======== TEXTABSCHNITT

Der 24-pin Anschluss sieht soweit gut aus, weil er sich unter der CPU befindet.

Kommen wir zur Unterbringung des Mainboards:

Ich würde einfach irgendwas aus Pappe nehmen, reicht völlig. Ich nehme da auch meistens so große Stücke von ehemaligen Versandkartons und verbaue da die Hardware. Davor am besten an einem Heizkörper mit einer Hand ran und entladen - man weiß ja nie.

Zur Gehäusewahl:

Puuuh, ganz ganz schwierig, da das Gehäuse ziemlich krass vom Geschmack jedes Einzelnen abhängt. Da würde ich dir einfach mal vorschlagen bei http://www.caseking.de/ vorbeizuschauen. Natürlich kauft man sich so ein Gehäuse primär nach dem Aussehen, aber die Funktionalität sollte man auf keinen Fall außer Acht lassen!

================

● SCHRIFTLICHE AUFGABE 1
Nenne alle einzelnen PC-Bauteile, die im Textabschnitt zum PC-Zusammenbau mit Namen vorkommen.
● SCHRIFTLICHE AUFGABE 2
Schreib den Textabschnitt zum PC-Zusammenbau nach seinem letzten Satz weiter.

======== GEZEIGTES MATERIAL

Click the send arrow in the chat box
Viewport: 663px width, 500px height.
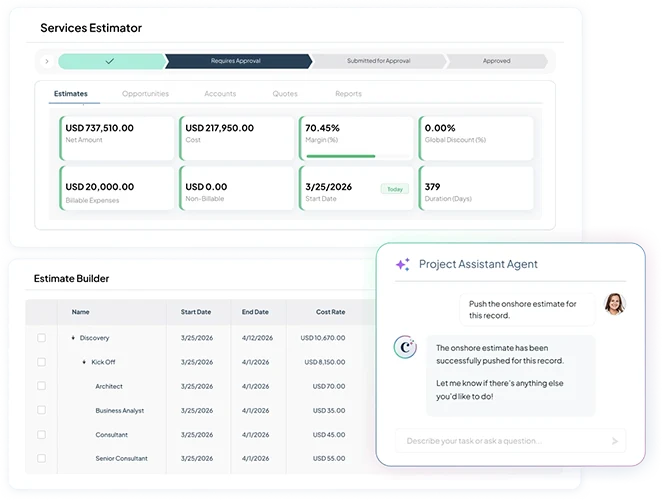click(615, 441)
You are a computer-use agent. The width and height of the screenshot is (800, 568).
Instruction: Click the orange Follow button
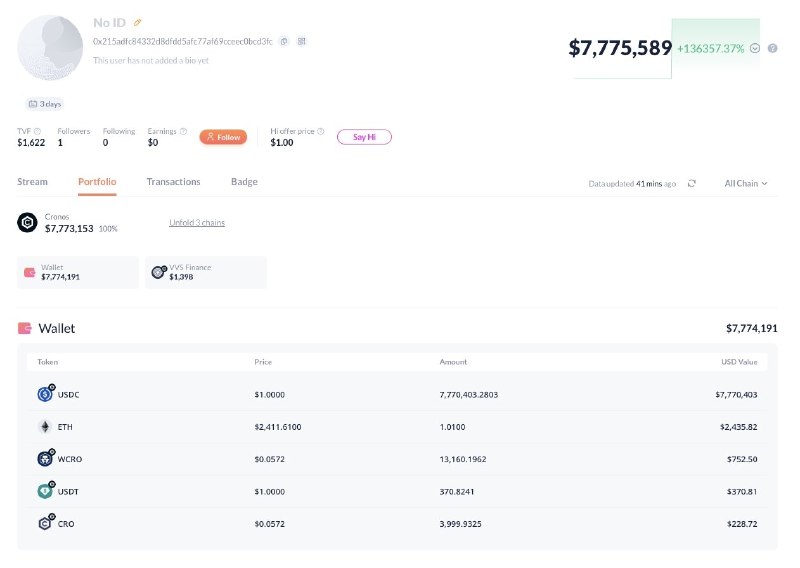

================

● ERGEBNIS 1
- 24-pin Anschluss
- CPU
- Mainboard
- Gehäuse

● ERGEBNIS 2
----------



## Himmelskrieger (9. Februar 2012)

*AW: Gehäuse Wechsel was zu Beachten?*

Gut, ich werde mal messen, ich hab zunot auch noch ein par Netzteile (1 wäre vielleicht gebrauchbar), Warum soll ich die Brenner denn rausnehmen?
Ich mag die halt, und schaden tut es ja nicht .)

Reichen 30cm Sata Kabel? Für HDD, und Laufwerke?

Die Laufwerke würde ich ab den 3. Slot einbauen, da in den 1. beiden die Lüftersteuerng später rein soll.

Ich werd mal Editieren wenn ich gemmesen habe.

Bei caseking war ich, aber das NZXT Phantom gefählt mir nicht ganz so gut, die Farben halt es ist 5kg Leichter  (Meins soll schwer sein)

Die anderen waren mir nicht passend oder zu teuer.

Das Netzteil ist dort unten, kann mir jemand sagen wie ich das Kabel verlängere?
oder wie lang es sein muss?

Verlängerunskabel am liebsten bei Conrad, oder Alternate (Dort würd ich bestellen)

Kaufen würd ich wohl ab den 20.3 da ich dann das Geld zusammen habe.

Länge der Karbel 2. Netzteil:

350 Watt
24pin: 28cm 
12v: 25cm

An das verbaute, ist schlecht zu messen, da es eingebaut ist 

Sieht aber gleich lang aus.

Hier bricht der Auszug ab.